Sangiovese Di Romagna Wine Guide
Sangiovese di Romagna is the wine that sums up the colors and flavors of this rich and hospitable land. Romagna is Sangiovese, Sanzve’s – in the Romagna dialect – and legend has it that the name Sangiovese comes from Monte Giove, near Sant’Arcangelo di Romagna, where the monks during the Middle Ages produced a red wine that bewitched even Pope Leo XII. Whatever the story, what interests us are the progress that Sangiovese is making, giant steps.
While as regards the basic Sangiovese we have a wide range of drinkable, fresh wines, with aromas of blackberries and violets, the most significant changes concern the Sangiovese Riserva. Producers let the land do the talking and the use of barriques is more aware and less invasive, not to mention that very suitable small crus are being consolidated, which confirm constant qualitative growth year after year. Valleys, inlets, small oases and hills wedged into the Apennines, where a warm microclimate, cooled by the Adriatic winds, and very special soils create excellent conditions.
Production areas of Sangiovese di Romagna
In the area of Imola and Dozza Sangiovese takes on connotations of freshness and flavor, with wines that are never too structured, but pleasant, drinkable, fine, with a rich savory outfit, thanks to mixed soils, with clays, sand and limestone. In the Faenza hills, especially in the Marzeno and Oriolo dei Fichi crus, the wines are refined, very balsamic, more floral than mineral, with an electrifying acid-peppery vein and plenty of blackberries and violets. In Brisighella we have very long-lived rocky wines, with exquisite herbaceous notes, fine, with aromas of blackberry, licorice and raspberries thanks to the presence of clays in the soil.
At Bertinoro the wines are full, warm, and savory, with a very dense aroma and flavors – cherry, blackberry – and beautiful silky tannins, thanks to a soil rich in marine fossils. In Predappio, a rather heavy clayey terroir offers amazing conditions for Sangiovese. Here, in the heart of the Apennines, it can express itself with wines of powerful structure, sumptuous aromas of fruit in alcohol and spices and an incredible vivacity.
And as you approach the coast you feel the influence of the sea: in the hills of Coriano the wine becomes more fleshy, the tannin is more lively, the fruit prevails and the flavor becomes marine, iodized, with capers, thyme and tomato, instead of graphite and flint.
What does Sangiovese di Romagna taste like?

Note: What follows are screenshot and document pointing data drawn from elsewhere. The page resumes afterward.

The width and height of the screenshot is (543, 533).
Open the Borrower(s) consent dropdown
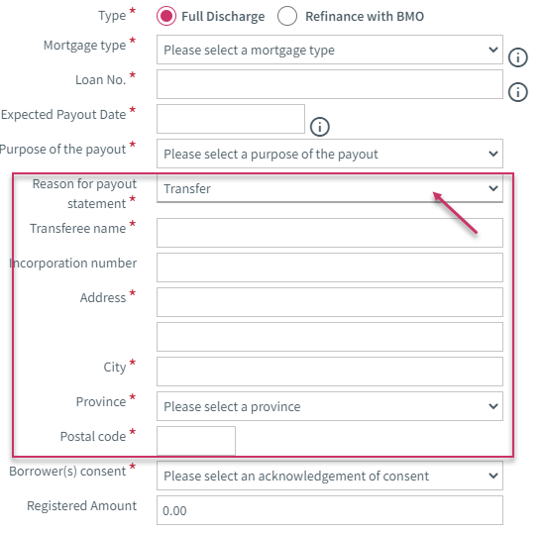pyautogui.click(x=330, y=476)
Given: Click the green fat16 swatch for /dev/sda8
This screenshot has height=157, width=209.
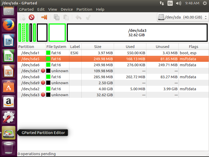Looking at the screenshot, I should pyautogui.click(x=48, y=77).
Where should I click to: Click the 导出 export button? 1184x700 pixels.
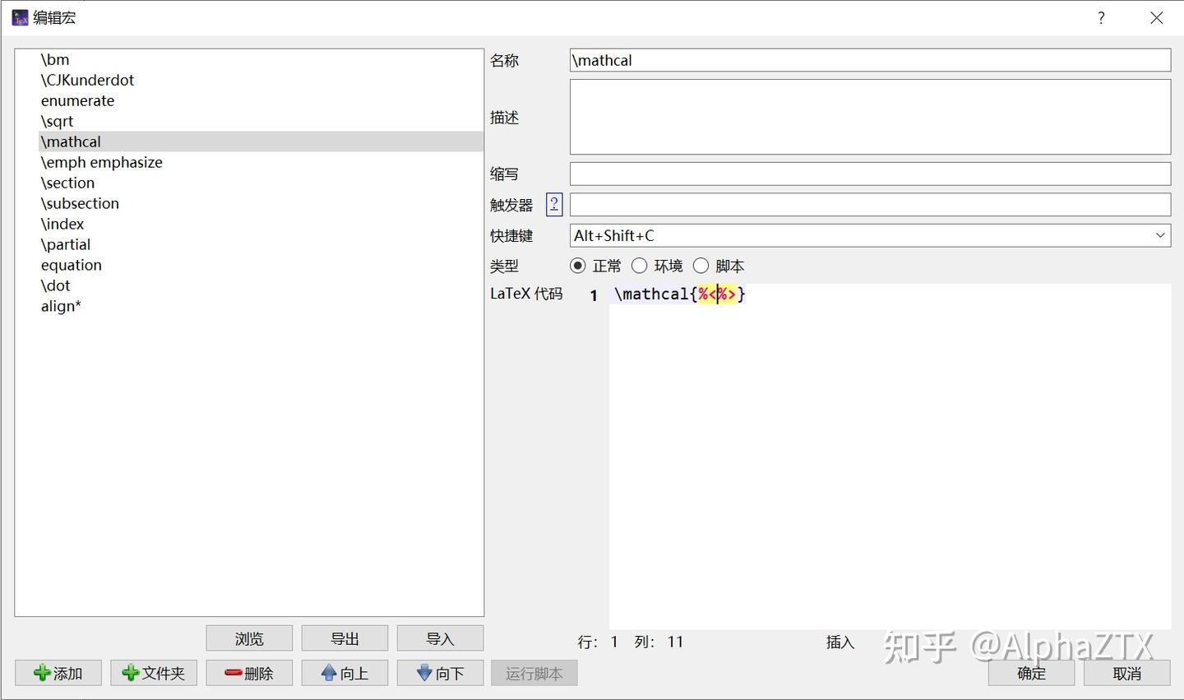coord(344,637)
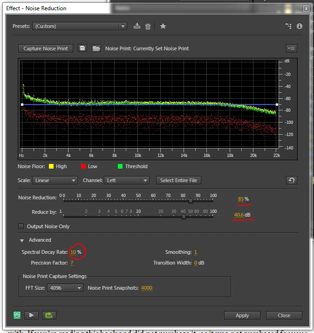Open the effect info icon

pos(300,26)
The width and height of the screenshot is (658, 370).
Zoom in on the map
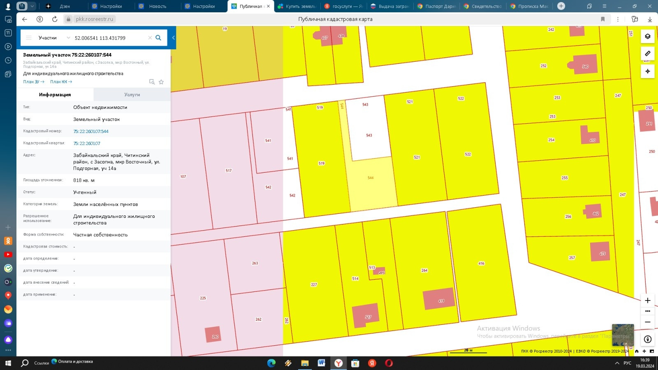[x=647, y=301]
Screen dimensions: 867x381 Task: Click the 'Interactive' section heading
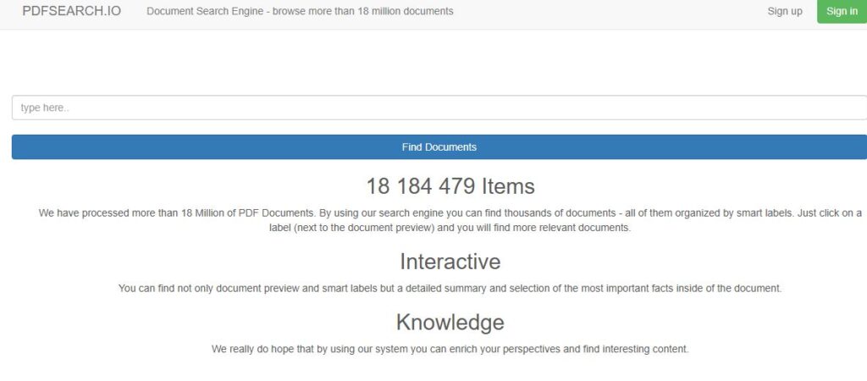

Sangiovese is planted throughout Romagna, from Bologna to Rimini, so it takes on different flavors and aromas, however, the watchword is freshness and there is no lack of classic hints of blackberry, mulberry, cherries, violet, iris, rose, thyme, marjoram, undergrowth, humus. In Sangiovese Riserva the fruit is more concentrated, it appears in the form of jam, alongside delicious ethereal notes of lacquer and kirsch, with a “toasted” background due to aging in wood. Sangiovese di Romagna must contain 85% minimum Sangiovese; the Riserva requires two years of aging.
Sangiovese di Romagna food pairings
Sangiovese di Romagna is a convivial wine, the king of the table, thanks to an agile body and a freshness that allows it to range from meat to fish and vegetables. When young, its light fruit lends itself to grilled meat, grilled mutton, eggplant parmigiana and, to disprove the rule that it does not want red wine with fish, we can combine it with bluefish and tasty fish soups such as caciucco.
When you have to combine a Sangiovese di Romagna Riserva, take into account the powerful structure, the intensity of the fruit and the tannins, so choose fatty, rich and succulent dishes.
Excellent with aged cheeses, Milanese risotto with ossobuco, tagliolini with truffles, polenta with wild boar stew and a juicy Florentine steak. With tagliatelle alla Bolognese, it is a must.